DUNGEON CRAWLER CARL by Matt Dinniman is a delightful black comedy fantasy novel with the trappings of a Lit-RPG novel. I'm going to be honest that I don't much care for Lit-RPG. Most of it just doesn't do anything for me and seems to be a bunch of wish-fulfillment and numbers rather than any attempt to tell a real coherent story. Still, the concept of being trapped in an RPG with all of its rules and wackiness is inherently interesting and I think this is one of the few that really jumps out at me.
The premise is basically Hitchhiker's Guide to the Galaxy crossed with The Hunger Games meets World of Warcraft. A bunch of incredibly corrupt bureaucratic and greedy aliens destroy the Earth, or at least its topside, and kill most of humanity. The survivors are promptly given a choice of joining in a monstrously evil reality television gameshow where they journey through a dozen levels of fantasy-inspired mayhem while trillions across the galaxy watch them.

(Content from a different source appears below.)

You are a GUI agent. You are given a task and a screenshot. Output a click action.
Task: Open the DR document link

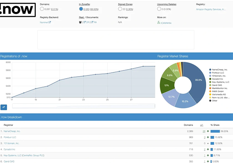88,23
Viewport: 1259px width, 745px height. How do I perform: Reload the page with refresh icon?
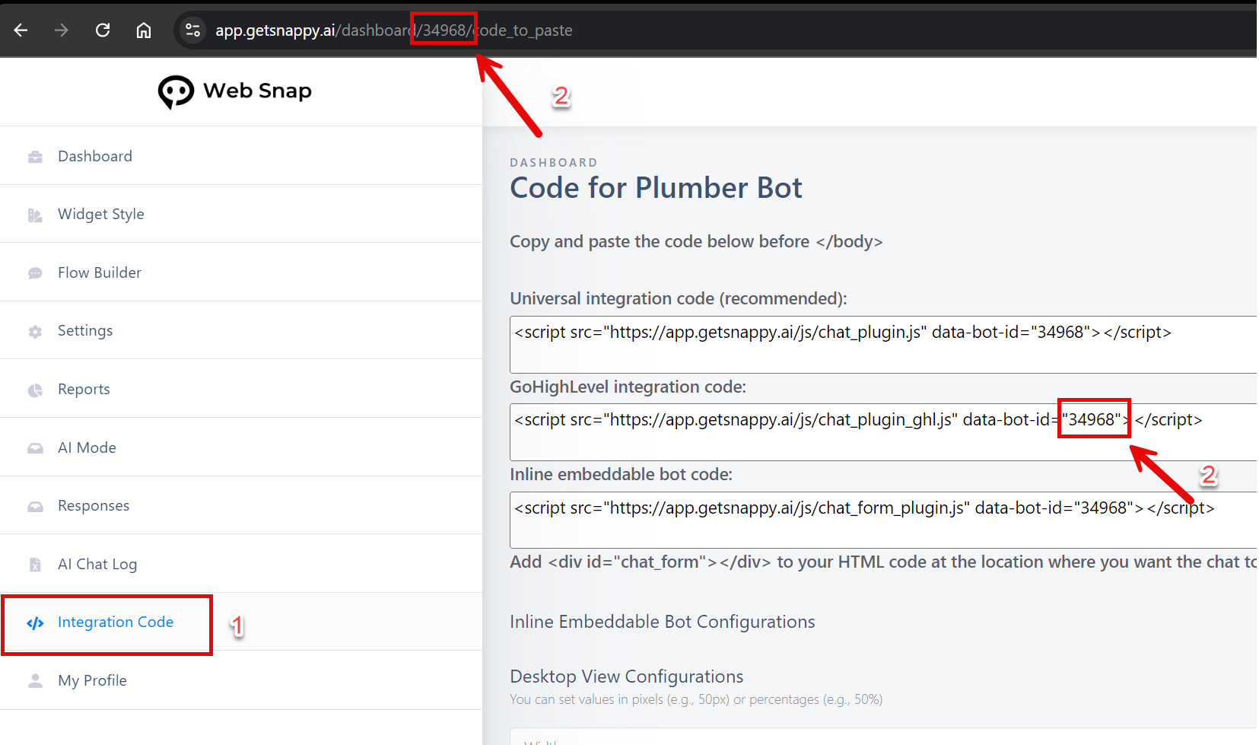103,30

It's an utterly deranged plot and the reason it works so well is that Carl knows its utterly deranged but treats it absolutely straight. The aliens are repulsive little corporate and internet trolls that have absolute power over our world's survivors because, well, they're the guys with the super-tech. The fact they've shoved the survivors of humanity in big dungeons full of artificially generated monsters just for fun is hilarious in a dark way, especially as they revel in the mayhem as well as gore generated.
Much of the book's humor is from the fact that the dungeon is constantly sending Carl messages about the achievements he's won, the loot boxes he's acquired, as well as snide descriptions of the monsters he's facing. Many of these monsters are also mutated humans that are repulsive in their cariacture of modern 21st century life. Carl doesn't want to kill everyone in his way to survive but there's not really a choice since that's the way the dungeon is designed.
The truly best character, though, is Princess Donut. Carl's show cat that is actually his ex-girlfriend's cat that gets a massive boost in intelligence when she is brought into the dungeon and made into a player character. Donut has the personality you'd think a cat would have but is so adorable and fluffy that you never question whether she should be in charge of Carl versus the reverse. Plus, she's a magic user and that is something that always trumps stupid fighter jocks. At least in my opinion.
The rules of the dungeon simulation that Carl must run through are pretty simple: get as much loot and level up as quickly as possible. Unfortunately, you only get one life and the computer running the dungeon is a cheating bastard. Carl thinks on his feet and absolutely loves blowing things up, so he has a slight advantage. A large part of winning is also dependent on sponsors, just like The Hunger Games, and that makes his chances better as long as he's an entertaining weirdo. It's why he never gets a pair of pants as the boxers he owns are the highest bonus he can get.
In conclusion, this is a very fun book and if you don't mind most of humanity being exterminated in the opening paragraph, this is the kind of story I'd recommend on the basis of pure entertainment. If the blowing up of a bunch of goblin children by accident, getting an achievement for it, and then being told what a bastard you are for it--this is your type of book.